After we first moved here, we would have cookouts from time to time with several of our the neighbors who also had children close to the ages of our children, and on one occasion while relaxing and watching our children at play, one of my neighbors had said to me, “I want to give my children the opportunity to grow up and bury me”. At first, it did not dawn on me exactly what he meant, seemed a little eerie to me because as adults we were all just in our late 30’s to early 40’s with children in the later part of elementary school, and talking about death at that time was about the last thing that I really wanted to discuss. In fact, having our children bury us did not seem like much of an opportunity to me at that time. But after replaying what he said over and over in my mind, I began to realize what he meant, and how devastating it would be if the circumstances were to be reversed.
And with the passing of my own parents after that time, I began to realize that this also would be their wish, to have their children become adults, to be married and have families, to be happy and productive, and to be there to say goodbye.

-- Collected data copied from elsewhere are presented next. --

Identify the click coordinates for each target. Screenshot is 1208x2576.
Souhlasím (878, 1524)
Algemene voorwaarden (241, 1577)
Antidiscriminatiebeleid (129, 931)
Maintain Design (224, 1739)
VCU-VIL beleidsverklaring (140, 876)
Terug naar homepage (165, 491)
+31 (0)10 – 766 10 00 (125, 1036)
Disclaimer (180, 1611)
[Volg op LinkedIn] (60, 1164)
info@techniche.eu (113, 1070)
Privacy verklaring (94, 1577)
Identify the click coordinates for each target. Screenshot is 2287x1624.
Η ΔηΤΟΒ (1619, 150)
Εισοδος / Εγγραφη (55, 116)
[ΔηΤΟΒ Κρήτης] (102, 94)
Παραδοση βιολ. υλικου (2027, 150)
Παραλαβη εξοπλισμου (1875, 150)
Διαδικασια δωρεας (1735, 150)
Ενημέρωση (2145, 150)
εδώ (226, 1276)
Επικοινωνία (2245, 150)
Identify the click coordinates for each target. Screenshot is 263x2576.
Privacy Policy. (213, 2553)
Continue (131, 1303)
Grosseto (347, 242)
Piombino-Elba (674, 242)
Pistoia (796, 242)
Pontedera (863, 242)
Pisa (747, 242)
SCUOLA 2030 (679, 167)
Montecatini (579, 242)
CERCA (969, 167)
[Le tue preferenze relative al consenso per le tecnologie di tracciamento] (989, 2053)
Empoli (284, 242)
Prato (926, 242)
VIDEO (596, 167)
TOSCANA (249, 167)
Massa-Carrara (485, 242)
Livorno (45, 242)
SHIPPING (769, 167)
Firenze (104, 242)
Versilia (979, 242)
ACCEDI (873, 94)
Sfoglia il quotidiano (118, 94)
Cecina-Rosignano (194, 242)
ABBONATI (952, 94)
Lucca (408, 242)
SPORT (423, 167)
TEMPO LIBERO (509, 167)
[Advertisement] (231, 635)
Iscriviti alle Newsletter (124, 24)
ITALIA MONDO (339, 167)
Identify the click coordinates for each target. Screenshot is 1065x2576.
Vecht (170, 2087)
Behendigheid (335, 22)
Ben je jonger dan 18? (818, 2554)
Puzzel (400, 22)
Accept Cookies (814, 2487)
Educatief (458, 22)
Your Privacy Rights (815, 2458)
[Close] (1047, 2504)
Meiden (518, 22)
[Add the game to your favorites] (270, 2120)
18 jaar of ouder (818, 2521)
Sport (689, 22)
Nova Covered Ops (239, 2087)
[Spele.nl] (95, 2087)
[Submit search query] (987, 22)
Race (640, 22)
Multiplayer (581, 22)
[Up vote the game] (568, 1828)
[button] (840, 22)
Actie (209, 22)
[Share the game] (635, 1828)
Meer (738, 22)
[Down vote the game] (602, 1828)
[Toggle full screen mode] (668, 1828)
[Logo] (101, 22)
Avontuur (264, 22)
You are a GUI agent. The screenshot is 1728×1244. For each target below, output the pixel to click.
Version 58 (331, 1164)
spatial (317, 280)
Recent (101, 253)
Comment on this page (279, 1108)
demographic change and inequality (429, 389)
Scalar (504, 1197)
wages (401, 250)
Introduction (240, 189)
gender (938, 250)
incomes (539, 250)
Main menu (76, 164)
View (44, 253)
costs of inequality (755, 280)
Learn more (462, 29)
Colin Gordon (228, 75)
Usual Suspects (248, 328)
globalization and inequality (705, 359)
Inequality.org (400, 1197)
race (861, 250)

So when I told this to Lynn and we discussed it, we felt that this was one of the most important opportunities we could give our children, and was more of an obligation upon us to do everything possible to make it happen. And as the years would pass and our challenges would grow with our children, we would spend much of our time talking, and worrying, and strategizing, and sleepless nights trying our best to meet and overcome these challenges.
And so today, through all the years of joy, and pain, of laughter and tears, of worry and prayer, and the undying love and devotion that only a mother can provide, Lynn has fulfilled her obligation, and has given her children that very opportunity.